Certainly. Thanks for the question, Ms. Leslie.
As I mentioned, back in 1977 an important decision was made to amend the Fisheries Act to allow for habitat protection. That has enabled the Department of Fisheries and Oceans to engage in protection of potentially harmful activities such as gravel mining in the Fraser River—that kind of activity can pose grave threats to pink salmon and sturgeon populations at risk—to oil sands mining and pipeline development in Alberta. This can destroy fish-bearing creeks. It can render fish inedible, and it can create significant risks to water resources generally.
Then, obviously there are matters of large-scale hydro development habitat impacts on local fish and benthic species in relation to finfish aquaculture in B.C. These are examples of activities that, pursuant to section 35 as it currently exists, as it is broadly construed, fall within the purview of the subsection 35(1) protections of fish habitat. These are examples of where it is working.
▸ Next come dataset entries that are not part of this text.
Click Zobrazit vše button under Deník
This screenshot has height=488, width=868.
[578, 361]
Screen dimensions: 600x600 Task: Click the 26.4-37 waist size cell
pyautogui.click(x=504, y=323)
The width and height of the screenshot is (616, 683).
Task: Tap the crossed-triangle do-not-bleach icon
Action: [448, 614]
The concern is that by narrowing the habitat protected, and by providing for ministerial regulations that allow for the exemption of certain activities in certain waterways, which won't even be subject to those proposed narrowed habitat protections, what we will end up seeing is a series of activities in water bodies that get less or no oversight. For those activities where there is oversight, it would be reduced.
Specifically, one can imagine that there would be types of activities that would no longer get that habitat protection. That can only be for the worse, from a planning perspective and from a perspective of ensuring sustainable development. It's not a question of saying no to projects; it's a matter of saying that this is how they ought to be done. These are the best practices.